My interaction split is 52% collaborative, 48% directive — almost exactly even. This matches the report’s finding that us “veteran” users maintain collaborative patterns. I use Claude directively when the task is clear (Claude Code), collaboratively when I’m thinking (conversations like this one).
77% of my conversations are moderate-to-complex. Only 5% are personal. Against the report’s finding that new users devote 42% to personal use, this is a stark contrast.
And my conversation length is increasing, not plateauing. Median turns per conversation have spiked in recent months (9–14 turns).
(I had stopped my Anthropic subscription for a while in the middle, and I suppose I should be cleaning up this data a little better. But I happily plead guilty to YOLOing this: I had an idea, asked Claude Code to do its thing, and I’m just inserting these charts as is into this post.)
I am not a representative user. I’m what they’d call a power user (at least for someone who is certainly not from a software background), an economist who thinks about AI professionally, and someone who treats Claude as an intellectual sparring partner rather than a tool. But this is pure guesswork on my part, and that is worth keeping in mind. And part of the reason I included this section is to incentivize you in doing this for yourself, of course.
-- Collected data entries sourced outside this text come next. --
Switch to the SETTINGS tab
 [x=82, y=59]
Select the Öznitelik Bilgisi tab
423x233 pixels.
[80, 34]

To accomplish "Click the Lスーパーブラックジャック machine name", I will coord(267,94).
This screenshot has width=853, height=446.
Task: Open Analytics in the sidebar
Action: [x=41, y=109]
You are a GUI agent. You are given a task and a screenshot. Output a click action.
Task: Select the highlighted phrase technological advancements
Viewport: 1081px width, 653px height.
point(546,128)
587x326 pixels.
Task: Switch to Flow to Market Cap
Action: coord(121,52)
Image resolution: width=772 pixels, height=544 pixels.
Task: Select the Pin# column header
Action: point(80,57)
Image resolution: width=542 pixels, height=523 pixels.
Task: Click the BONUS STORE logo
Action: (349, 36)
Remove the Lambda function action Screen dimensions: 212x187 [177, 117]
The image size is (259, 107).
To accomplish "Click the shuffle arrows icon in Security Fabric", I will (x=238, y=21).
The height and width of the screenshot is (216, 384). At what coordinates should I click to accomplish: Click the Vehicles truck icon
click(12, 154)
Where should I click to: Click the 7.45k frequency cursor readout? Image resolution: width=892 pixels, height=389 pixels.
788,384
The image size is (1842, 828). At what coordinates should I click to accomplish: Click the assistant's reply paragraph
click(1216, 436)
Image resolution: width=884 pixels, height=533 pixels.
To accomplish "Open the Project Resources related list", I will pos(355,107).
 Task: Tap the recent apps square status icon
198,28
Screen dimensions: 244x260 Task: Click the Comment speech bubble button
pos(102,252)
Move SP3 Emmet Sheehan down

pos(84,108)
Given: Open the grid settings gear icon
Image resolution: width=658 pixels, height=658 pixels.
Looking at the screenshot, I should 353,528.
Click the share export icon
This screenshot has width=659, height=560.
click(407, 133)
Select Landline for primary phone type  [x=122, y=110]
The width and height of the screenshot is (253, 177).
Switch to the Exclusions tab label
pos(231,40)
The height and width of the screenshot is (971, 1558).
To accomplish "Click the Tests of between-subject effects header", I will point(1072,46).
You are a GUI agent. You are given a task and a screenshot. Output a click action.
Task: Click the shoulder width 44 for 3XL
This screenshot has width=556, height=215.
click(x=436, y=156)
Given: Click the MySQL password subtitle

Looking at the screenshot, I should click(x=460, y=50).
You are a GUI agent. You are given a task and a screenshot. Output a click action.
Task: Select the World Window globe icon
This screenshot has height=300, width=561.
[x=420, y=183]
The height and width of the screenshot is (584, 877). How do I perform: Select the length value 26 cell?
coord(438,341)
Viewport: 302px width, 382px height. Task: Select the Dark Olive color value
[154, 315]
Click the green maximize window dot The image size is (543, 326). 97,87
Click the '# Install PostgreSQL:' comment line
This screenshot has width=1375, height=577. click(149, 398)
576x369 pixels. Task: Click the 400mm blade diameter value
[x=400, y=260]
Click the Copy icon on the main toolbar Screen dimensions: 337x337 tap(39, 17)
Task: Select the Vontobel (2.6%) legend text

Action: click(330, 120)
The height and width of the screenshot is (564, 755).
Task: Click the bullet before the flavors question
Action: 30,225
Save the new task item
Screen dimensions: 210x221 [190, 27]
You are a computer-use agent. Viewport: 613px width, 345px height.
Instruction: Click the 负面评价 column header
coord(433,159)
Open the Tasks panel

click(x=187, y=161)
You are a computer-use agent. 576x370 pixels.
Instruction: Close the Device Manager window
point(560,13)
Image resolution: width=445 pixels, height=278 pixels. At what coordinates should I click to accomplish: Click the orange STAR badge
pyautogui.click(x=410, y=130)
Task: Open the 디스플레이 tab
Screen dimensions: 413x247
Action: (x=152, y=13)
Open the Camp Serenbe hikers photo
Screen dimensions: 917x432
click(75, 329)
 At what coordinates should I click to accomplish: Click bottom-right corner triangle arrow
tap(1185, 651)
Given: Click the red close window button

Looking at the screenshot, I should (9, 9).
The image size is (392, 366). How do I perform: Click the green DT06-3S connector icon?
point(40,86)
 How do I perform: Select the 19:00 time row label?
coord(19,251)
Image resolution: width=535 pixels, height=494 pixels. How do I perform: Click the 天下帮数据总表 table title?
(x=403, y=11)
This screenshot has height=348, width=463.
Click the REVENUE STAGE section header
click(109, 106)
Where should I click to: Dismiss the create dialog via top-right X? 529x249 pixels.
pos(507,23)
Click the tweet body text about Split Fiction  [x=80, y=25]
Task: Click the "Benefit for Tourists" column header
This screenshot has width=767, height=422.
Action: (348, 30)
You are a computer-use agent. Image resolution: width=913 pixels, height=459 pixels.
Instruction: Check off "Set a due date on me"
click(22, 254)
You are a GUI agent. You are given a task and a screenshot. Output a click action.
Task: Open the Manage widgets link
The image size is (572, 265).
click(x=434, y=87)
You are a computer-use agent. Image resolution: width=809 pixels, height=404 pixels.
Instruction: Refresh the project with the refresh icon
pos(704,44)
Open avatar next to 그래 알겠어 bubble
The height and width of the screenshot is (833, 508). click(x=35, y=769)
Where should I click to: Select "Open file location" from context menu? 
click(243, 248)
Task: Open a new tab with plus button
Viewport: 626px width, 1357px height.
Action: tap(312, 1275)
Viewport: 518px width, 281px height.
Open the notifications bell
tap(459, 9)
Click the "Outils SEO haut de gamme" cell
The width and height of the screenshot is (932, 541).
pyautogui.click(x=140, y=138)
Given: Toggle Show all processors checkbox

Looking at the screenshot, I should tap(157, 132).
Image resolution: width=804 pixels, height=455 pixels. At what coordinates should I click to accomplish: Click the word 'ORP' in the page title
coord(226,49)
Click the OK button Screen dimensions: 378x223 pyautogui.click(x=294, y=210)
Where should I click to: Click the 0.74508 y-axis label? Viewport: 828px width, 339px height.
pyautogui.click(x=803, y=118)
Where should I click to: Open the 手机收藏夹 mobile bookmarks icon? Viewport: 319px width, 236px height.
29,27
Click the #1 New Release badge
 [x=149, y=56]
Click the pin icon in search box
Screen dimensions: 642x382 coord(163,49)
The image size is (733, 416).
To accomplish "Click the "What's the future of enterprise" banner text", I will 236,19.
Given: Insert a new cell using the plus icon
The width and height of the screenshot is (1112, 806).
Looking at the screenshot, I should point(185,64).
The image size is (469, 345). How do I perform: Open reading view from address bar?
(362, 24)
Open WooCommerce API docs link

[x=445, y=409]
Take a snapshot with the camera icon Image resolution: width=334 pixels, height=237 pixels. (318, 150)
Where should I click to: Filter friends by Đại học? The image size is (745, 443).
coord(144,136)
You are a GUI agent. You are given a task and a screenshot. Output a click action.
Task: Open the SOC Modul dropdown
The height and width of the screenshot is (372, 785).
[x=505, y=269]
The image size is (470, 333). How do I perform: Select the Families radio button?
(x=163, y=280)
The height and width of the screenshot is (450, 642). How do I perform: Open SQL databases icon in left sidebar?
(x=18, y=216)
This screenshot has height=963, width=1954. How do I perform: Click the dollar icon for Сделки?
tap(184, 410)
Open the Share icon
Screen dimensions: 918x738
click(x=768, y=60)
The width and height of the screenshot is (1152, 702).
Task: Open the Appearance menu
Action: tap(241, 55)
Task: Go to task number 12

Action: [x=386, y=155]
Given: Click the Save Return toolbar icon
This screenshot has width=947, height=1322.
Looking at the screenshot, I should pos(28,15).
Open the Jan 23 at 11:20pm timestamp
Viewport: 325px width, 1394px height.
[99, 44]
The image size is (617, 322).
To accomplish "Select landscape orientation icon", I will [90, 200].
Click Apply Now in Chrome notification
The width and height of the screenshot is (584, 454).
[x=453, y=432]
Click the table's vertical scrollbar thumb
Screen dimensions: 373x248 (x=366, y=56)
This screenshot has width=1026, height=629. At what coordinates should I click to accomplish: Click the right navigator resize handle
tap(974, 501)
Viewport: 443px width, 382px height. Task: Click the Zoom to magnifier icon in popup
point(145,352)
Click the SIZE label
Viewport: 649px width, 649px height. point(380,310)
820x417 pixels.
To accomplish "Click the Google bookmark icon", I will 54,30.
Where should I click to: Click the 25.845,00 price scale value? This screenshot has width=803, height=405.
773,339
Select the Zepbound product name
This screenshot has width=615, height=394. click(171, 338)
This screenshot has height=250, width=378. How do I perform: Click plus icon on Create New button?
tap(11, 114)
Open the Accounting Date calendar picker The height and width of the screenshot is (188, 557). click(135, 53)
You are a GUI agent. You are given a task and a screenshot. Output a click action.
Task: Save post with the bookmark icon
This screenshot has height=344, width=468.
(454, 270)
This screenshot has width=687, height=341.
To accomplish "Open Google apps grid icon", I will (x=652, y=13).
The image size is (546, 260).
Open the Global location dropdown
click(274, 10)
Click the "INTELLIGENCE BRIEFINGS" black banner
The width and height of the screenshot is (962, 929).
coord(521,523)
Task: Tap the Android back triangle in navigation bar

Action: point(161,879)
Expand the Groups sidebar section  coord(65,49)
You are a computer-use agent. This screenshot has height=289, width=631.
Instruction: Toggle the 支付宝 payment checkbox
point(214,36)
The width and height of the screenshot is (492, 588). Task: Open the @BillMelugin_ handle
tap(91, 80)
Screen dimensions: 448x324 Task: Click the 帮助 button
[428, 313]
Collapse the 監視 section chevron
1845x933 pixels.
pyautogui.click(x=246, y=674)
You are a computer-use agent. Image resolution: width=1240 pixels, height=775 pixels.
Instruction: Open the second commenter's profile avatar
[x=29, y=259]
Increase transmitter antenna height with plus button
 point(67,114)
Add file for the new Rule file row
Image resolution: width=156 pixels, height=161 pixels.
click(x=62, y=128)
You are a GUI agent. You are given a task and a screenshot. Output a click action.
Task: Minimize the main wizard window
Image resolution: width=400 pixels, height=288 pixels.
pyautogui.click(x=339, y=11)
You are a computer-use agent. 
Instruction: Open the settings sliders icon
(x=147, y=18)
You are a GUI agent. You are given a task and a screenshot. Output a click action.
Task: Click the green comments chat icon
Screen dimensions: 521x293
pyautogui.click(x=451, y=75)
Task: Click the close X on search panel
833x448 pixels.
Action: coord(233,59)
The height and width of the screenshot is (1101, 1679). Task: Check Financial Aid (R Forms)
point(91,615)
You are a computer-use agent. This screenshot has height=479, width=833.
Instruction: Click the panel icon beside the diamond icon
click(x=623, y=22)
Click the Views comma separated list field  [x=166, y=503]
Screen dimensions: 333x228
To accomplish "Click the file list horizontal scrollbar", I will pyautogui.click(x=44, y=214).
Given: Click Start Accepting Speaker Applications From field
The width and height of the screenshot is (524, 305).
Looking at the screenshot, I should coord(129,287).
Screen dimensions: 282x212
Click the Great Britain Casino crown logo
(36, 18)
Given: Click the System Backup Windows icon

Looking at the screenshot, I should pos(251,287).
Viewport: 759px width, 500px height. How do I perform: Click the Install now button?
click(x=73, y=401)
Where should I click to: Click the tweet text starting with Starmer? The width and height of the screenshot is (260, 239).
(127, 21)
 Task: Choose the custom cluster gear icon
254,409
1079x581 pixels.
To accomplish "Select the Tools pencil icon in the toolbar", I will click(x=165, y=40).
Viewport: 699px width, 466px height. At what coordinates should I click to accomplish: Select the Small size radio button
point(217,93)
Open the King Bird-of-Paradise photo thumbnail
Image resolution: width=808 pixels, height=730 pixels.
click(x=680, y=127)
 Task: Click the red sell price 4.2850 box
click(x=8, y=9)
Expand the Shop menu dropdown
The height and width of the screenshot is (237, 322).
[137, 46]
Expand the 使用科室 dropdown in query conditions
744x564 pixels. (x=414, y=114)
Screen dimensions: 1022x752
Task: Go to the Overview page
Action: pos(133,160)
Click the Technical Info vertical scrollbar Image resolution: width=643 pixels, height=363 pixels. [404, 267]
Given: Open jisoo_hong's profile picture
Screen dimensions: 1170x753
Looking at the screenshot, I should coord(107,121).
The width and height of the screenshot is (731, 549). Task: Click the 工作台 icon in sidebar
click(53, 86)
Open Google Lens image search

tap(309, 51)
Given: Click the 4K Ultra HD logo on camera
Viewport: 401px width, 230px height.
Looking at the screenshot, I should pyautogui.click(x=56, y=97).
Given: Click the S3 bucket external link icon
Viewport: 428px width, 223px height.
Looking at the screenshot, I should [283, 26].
What I’ll Be Watching In Weeks (Days?) To Come
A few predictions and things I want to track as future Economic Index reports come out:
The March data will capture the DoW/Anthropic confrontation. Did the supply chain risk designation and surrounding media coverage drive a new wave of adoption? If so, was it the Super Bowl pattern again (casual users, diversification) or something different?
Automation on Claude.ai should be the leading indicator. As the new cohort of users matures, I predict their usage will graduate from “What can you do?” (exploratory, personal) to “What can you do for me?” (task-specific augmentation) to “Just do it” (automation, directive patterns). Tracking the automation share on Claude.ai specifically might show whether the broad user base is making this transition.
The cross-country divergence is the metric that matters most for policy. If AI skill is accumulated through use, and use requires a basic level of institutional willingness to experiment, then the countries falling behind today are building a deficit that gets harder to close. This isn’t just about access to models. It’s about building cultures of adoption. And unlike supply-side gaps, which markets and infrastructure investment can close, demand-side gaps require something harder: changing how institutions think about work. I am pessimistic about this, so please tell me why I’m wrong.
The domain-specific tools question. Will AI exposure for healthcare, engineering, and management occupations increase as AI moves from chat interfaces to embedded tools and/or robotics? Or are the barriers more fundamental than interface design? The gap analysis suggests the answer will not come from chatbots getting smarter. Serious question: how much smarter can the chatbots possibly get?
And that is a concrete reason to watch both AI developments in the weeks to come, and to eagerly await the next edition of this report.
The Anthropic Economic Index data is publicly available on HuggingFace. The personal usage analysis described in this post was conducted using anonymised data; raw conversation data is not shared nor published. All original analysis was done with/by Claude Code — which is, I suppose, the point.